This healthy recipe makeover cuts the amount of saturated fat and added sugar found in most traditional chicken wings. Serve alongside a colorful veggie platter for a super, cancer-fighting spread.
CAL/SERV :
280
PREP TIME :
1 HOUR 10 MINS
YIELDS :
6 SERVINGS
COOK TIME:
15 MINS
INGREDIENTS
Skewers
2/3 cup low-sodium chicken broth
1/3 cup lite coconut milk
2 Tbsp. reduced-sodium soy sauce
1 Tbsp. ginger, minced
1 garlic clove, minced
2 tsp. brown sugar
1 tsp. lime juice
Dash of cayenne pepper (optional)
1 lb. boneless, skinless chicken tenders
Green onions, coarsely chopped (for garnish)
Peanut Dipping Sauce
1/2 cup natural peanut butter
2 Tbsp. reduced sodium soy sauce
1/4 cup low-sodium chicken broth
1 Tbsp. brown sugar
1 Tbsp. ginger, minced
2 cloves garlic, minced
1 Tbsp. lime juice
Crushed red pepper flakes (to taste)
INSTRUCTIONS
Combine first 8 ingredients. Add chicken tenders (to coat), cover and refrigerate for an hour. Soak wood skewers in water for at least 15 minutes before grilling. Thread 1 chicken tender on each skewer and discard the extra marinade.
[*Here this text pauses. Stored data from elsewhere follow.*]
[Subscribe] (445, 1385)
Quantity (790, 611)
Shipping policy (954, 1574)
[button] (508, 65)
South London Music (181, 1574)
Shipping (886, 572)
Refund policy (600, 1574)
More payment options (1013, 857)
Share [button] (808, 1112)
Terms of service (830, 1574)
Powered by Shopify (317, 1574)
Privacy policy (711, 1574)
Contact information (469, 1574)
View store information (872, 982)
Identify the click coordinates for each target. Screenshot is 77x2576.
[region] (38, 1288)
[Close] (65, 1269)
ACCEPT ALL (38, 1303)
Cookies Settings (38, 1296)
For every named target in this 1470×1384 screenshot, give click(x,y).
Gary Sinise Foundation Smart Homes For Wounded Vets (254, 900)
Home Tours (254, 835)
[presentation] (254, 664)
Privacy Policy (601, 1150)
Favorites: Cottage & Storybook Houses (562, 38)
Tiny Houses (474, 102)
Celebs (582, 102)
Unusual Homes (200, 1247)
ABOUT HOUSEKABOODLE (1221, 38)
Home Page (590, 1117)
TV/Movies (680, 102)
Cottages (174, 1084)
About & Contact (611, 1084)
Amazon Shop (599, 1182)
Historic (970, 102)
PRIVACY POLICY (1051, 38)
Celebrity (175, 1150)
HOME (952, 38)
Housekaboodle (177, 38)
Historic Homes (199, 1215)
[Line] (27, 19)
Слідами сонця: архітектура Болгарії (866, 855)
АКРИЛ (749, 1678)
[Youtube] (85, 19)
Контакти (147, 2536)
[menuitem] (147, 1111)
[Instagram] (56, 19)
Cook the chicken on a grill or nonstick pan (coat with cooking spray) over medium-high heat for about 3 minutes per side, until fully cooked through.
Make peanut sauce by combining all ingredients in a food processor and mix until smooth. Serve immediately with chicken skewers, and garnish with green onions.
Nutrition (per serving):
280 calories, 14 g total fat (2 g. saturated fat), 9 g carbohydrate, 29 g protein, 1 g dietary fiber, 400 mg sodium.